Par Abel Mestre
C’est un appel au secours. L’Observatoire international des prisons - section française (OIP) connaît de sérieuses difficultés financières et lance un large appel aux dons pour pouvoir « se donner un peu d’oxygène », selon les termes de son directeur, Jean-Claude Mas. L’objectif est le même que lors de la précédente crise, en 2019 : réunir au moins 200 000 euros.
Les principales missions de l’OIP sont la défense des droits des personnes détenues, la réponse aux sollicitations des personnes incarcérées ou de leur famille et les enquêtes sur les conditions de détention. L’OIP est ainsi à l’origine de plusieurs décisions de justice, aussi bien en France que devant la Cour européenne des droits de l’homme, condamnant les conditions indignes de détention. L’Observatoire international des prisons réalise par ailleurs Dedans Dehors, un trimestriel de 48 pages en papier glacé et quadrichromie, ainsi que le Guide du prisonnier, somme de près de 1 000 pages coédité avec La Découverte, outil pédagogique et juridique précieux pour les personnes détenues et leurs proches.
L’heure est grave : l’Observatoire international des prisons – dont le budget moyen est environ de 771 000 euros par an – a perdu 67 % de ses subventions publiques en une décennie. En 2014, leur montant cumulé était de 424 211 euros. Il est de 135 107 euros aujourd’hui. « Les aides de l’Etat et des collectivités territoriales, qui représentaient en 2014 plus de la moitié de nos ressources, en représentent aujourd’hui moins de 20 % », confirme M. Mas. Pour être totalement indépendant du ministère de la justice, qui est notamment chargé de l’administration pénitentiaire, l’OIP refuse ses financements. Il doit donc trouver des financements privés, mais cela ne suffit pas.
Travail reconnu
La bascule a commencé dès 2015, avec le passage à droite de nombreux conseils régionaux, puis le retrait de plusieurs autres acteurs institutionnels, comme le Commissariat général à l’égalité des territoires ou l’Institut national de prévention et d’éducation pour la santé (devenus respectivement l’Agence nationale de la cohésion des territoires et Santé publique France). Le dernier coup dur a été l’arrêt des subventions par le Comité interministériel de prévention de la délinquance et de la radicalisation, qui versait 30 000 euros par an.

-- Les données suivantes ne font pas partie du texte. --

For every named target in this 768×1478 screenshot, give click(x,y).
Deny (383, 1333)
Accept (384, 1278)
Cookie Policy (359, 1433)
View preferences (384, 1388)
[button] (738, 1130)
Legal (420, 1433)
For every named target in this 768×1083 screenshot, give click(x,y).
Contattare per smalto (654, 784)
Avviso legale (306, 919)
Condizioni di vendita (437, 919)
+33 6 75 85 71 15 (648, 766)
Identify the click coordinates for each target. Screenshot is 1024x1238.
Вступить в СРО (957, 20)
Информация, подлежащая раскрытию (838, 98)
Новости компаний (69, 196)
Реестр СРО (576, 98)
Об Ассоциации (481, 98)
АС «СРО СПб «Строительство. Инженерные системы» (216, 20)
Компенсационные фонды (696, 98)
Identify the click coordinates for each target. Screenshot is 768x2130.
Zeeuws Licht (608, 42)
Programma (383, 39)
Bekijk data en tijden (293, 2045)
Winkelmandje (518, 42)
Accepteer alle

La disparition de l’OIP, qui a un peu moins de trente ans d’existence, créerait un vide pour le milieu associatif intervenant en prison. L’association – qui emploie onze salariés – est, aujourd’hui, l’un des acteurs majeurs de défense des droits des détenus. Chaque année, elle reçoit 4 500 sollicitations de personnes détenues et de leurs proches et publie un rapport d’enquête par an (le dernier, sur la discipline en prison, est paru en février). L’OIP compte donc sur un élan de solidarité pour passer cette énième épreuve. Il ne part pas de rien : son travail est reconnu par les professionnels du monde judiciaire et par de nombreux observateurs. Il bénéficie aussi du soutien de plusieurs personnalités, comme les comédiens Ariane Ascaride, François Morel et Bruno Solo, ou encore les écrivains Annie Ernaux, Laurent Binet, Eric Vuillard et Nancy Houston.
L’expertise de l’Observatoire international des prisons est d’autant plus précieuse que le débat sur la surpopulation carcérale bat son plein. Avec 76 258 personnes incarcérées pour 61 737 places au 1er février, la densité en prison atteint 123,5 %, soit un plus haut niveau historique. Dans certains établissements, le taux de remplissage dépasse même les 200 %. Face à cette situation, de plus en plus de voix (Dominique Simonnot, la contrôleuse générale des lieux de privation de liberté, mais aussi de nombreux élus de gauche et quelques-uns de la majorité présidentielle, les acteurs associatifs) réclament la mise en place de règles d’urgence, comme la régulation carcérale, afin de desserrer l’étau et faire de la place. Pour l’instant, Eric Dupond-Moretti, ministre de la justice, a évacué cette solution, préférant axer sa réponse politique autour de la construction de nouvelles places de prison et la mise en avant de peines alternatives à l’incarcération.